Chip-Aktien geraten wieder unter Druck. Der VanEck Semiconductor UCITS ETF schloss am Montag bei 89,00 Euro, ein Minus von 0,26 Prozent. Der Rücksetzer kommt einen Tag, bevor AMD seine Quartalszahlen vorlegt — einer der wichtigsten Werte im Fonds.

Der Ausverkauf traf breit. Nvidia, Micron, Ausrüstungshersteller und eben AMD gerieten unter globalen Verkaufsdruck. Auslöser sind Bewertungssorgen rund um KI-Investitionen und eine insgesamt schwache Marktstimmung.

Die Halbleiterbranche bleibt volatil

Trotz des jüngsten Rücksetzers steht der Fonds seit Jahresbeginn mit 67,07 Prozent im Plus. Über die vergangenen zwölf Monate hat sich der Kurs mehr als verdoppelt, ein Plus von 113,71 Prozent. Diese Zahlen relativieren den aktuellen Dämpfer, sie zeigen aber auch: Wer hier investiert, kauft hohe Schwankungsbreite mit ein.

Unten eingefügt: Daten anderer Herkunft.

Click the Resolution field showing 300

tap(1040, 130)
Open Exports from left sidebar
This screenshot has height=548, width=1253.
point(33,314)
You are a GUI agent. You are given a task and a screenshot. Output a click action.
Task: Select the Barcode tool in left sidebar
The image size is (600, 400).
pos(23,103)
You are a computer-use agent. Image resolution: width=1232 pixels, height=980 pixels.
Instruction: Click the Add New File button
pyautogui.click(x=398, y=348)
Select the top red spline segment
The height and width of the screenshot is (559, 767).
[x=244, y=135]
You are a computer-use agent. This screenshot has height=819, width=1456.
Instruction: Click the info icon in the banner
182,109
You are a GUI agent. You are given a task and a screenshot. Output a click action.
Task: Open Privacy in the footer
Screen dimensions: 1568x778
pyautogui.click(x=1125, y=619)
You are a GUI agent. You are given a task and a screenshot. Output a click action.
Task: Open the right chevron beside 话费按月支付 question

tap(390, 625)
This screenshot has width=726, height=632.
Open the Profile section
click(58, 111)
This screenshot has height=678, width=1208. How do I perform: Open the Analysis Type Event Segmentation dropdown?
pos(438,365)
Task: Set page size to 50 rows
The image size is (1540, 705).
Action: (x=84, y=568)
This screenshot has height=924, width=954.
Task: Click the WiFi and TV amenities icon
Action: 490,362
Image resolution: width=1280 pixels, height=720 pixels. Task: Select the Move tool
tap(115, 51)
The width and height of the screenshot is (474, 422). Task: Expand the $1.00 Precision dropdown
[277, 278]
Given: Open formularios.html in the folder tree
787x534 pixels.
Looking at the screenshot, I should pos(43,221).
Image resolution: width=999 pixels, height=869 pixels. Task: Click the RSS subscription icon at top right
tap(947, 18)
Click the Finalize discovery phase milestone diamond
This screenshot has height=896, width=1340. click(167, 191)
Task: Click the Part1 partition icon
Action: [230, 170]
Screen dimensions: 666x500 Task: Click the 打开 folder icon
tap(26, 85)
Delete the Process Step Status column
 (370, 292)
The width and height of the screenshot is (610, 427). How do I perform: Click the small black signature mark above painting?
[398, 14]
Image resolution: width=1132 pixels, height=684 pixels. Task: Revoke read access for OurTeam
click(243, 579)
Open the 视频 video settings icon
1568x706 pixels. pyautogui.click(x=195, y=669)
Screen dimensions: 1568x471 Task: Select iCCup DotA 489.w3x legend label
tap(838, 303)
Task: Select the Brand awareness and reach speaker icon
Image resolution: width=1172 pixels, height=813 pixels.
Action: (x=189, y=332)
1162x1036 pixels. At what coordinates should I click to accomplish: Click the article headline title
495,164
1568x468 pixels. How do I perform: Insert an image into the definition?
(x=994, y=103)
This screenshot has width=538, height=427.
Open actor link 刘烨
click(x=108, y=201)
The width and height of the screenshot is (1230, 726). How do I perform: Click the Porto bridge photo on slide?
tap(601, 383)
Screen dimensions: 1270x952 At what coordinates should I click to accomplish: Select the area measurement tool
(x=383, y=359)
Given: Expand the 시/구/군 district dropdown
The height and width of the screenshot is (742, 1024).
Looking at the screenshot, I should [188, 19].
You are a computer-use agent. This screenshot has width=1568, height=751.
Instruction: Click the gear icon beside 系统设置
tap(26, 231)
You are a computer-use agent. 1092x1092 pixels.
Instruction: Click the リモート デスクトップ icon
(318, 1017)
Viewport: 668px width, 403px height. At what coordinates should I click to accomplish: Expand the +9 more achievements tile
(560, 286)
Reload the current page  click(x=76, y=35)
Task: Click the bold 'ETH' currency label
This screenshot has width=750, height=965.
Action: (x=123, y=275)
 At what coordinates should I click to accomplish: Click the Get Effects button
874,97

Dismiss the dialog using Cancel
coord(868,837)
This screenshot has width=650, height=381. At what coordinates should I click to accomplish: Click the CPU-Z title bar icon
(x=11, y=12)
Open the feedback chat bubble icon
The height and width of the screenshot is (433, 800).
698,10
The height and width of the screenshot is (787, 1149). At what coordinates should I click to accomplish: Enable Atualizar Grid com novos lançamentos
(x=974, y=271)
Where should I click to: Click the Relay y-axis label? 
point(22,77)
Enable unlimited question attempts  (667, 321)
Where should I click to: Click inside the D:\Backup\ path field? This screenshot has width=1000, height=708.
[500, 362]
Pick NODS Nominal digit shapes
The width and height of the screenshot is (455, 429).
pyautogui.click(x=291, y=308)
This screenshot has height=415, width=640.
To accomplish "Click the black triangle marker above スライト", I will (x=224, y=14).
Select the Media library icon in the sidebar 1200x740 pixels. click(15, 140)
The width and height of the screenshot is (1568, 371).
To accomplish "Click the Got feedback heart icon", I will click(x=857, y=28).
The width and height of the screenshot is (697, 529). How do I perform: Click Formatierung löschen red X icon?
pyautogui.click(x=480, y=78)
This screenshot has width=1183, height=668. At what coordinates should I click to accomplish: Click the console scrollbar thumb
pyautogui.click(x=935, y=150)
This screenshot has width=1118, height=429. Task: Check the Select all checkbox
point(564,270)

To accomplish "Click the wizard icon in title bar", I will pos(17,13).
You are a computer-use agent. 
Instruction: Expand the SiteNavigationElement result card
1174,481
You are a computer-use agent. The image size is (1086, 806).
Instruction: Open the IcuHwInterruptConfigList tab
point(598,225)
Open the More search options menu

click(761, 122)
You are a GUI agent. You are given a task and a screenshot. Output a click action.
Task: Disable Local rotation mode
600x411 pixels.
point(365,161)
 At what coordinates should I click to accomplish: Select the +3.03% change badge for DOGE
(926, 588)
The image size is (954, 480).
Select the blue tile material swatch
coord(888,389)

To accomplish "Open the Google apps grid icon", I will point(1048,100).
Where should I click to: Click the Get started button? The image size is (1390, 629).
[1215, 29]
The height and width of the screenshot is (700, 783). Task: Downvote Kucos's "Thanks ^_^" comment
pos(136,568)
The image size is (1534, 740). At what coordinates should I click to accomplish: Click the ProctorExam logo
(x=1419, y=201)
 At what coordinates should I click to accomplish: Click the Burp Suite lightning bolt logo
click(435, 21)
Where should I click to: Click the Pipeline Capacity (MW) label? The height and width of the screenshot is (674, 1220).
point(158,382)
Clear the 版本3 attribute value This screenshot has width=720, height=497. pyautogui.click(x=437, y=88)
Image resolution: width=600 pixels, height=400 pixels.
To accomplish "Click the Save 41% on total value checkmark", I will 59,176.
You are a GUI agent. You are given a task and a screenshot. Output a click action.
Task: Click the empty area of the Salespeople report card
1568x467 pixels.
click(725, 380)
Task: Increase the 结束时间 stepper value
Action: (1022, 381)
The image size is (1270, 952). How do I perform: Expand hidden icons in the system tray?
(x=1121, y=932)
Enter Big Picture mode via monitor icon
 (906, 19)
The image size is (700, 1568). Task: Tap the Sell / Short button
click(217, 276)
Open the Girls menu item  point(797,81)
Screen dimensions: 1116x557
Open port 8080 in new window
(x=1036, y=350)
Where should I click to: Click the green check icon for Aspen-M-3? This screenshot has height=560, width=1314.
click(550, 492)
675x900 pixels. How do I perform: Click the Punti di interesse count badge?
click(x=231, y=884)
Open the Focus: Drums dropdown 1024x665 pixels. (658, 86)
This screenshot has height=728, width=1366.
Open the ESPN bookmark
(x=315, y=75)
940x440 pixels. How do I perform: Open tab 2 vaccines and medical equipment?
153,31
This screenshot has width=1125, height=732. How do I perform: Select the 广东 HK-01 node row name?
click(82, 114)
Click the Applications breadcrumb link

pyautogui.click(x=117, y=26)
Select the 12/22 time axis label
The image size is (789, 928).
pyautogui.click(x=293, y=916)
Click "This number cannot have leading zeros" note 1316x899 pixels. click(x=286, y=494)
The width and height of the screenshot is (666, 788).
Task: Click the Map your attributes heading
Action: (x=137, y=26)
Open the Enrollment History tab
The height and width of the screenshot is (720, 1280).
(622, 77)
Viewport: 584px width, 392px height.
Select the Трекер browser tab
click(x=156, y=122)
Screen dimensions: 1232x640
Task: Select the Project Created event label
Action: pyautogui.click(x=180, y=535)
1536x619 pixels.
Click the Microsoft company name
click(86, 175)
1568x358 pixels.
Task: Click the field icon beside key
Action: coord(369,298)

Vom 52-Wochen-Hoch bei 111,18 Euro, erreicht am 30. Juni, liegt der Fonds inzwischen rund 20 Prozent entfernt. Die Halbleiterbranche bewegt sich damit in einem inzwischen vertrauten Muster: scharfe, nachrichtengetriebene Einbrüche, gefolgt von neuem Kapitalzufluss, sobald Anleger wieder auf die Langlebigkeit der KI-Nachfrage setzen.

Konzentration auf wenige Namen als Risikofaktor

Der Fonds bildet den MarketVector US Listed Semiconductor 10% Capped Screened Index ab. Dieser folgt Halbleiterunternehmen, die in den USA notiert sind, nach ESG-Kriterien gefiltert werden und deren Einzelgewichtung bei maximal 10 Prozent gedeckelt ist. Die jährliche Gesamtkostenquote liegt bei 0,35 Prozent.

Rund zwei Dutzend Positionen bilden das Fondsuniversum. Die Schwergewichte — Nvidia, Taiwan Semiconductor, Broadcom, AMD und ASML — vereinen davon den Löwenanteil auf sich. Genau diese Konzentration erklärt, warum Kursbewegungen bei einer Handvoll Aktien den gesamten Fonds so stark ausschlagen lassen.

Mit rund 7 Milliarden Euro verwaltetem Vermögen zählt der europäische UCITS-Fonds zu den größeren seiner Art. Er teilt sich die Anlagestrategie mit dem deutlich größeren US-Pendant SMH, das an der Nasdaq in Dollar gehandelt wird. Beide Fonds folgen zwar demselben Ansatz, funktionieren aber als getrennte Vehikel mit eigener Kapitalbasis und eigenem Anlegerkreis.

Milliardenzuflüsse trotz Kursschwankungen

Die Nachfrage nach Halbleiter-Exposure bleibt ungebrochen hoch. US-Halbleiter-ETFs zogen laut Daten von Crypto Briefing im Jahr 2026 mehr als 46 Milliarden Dollar an neuem Kapital an. Das sprengt jeden bisherigen Jahresrekord und übertrifft die kumulierten Zuflüsse aller Jahre seit 2017 um etwa das Doppelte.

Der Großteil dieser Zuflüsse konzentriert sich auf die großen US-Fonds, nicht auf die kleinere europäische UCITS-Variante. Das Ausmaß des Interesses unterstreicht dennoch, wie stark das Thema Halbleiter derzeit Anlegerkapital bindet — ein Trend, von dem auch der europäische Fonds indirekt profitiert.

Die kommenden Handelstage dürften zeigen, in welche Richtung sich der Trend entwickelt. AMD legt seine Zahlen für das zweite Fiskalquartal am Dienstag vor. Fällt die Reaktion positiv aus, könnte sich der Rücksetzer der vergangenen Wochen als weiteres Kaufsignal erweisen. Fällt sie negativ aus, drohen tiefere Kursverluste über den gesamten Sektor.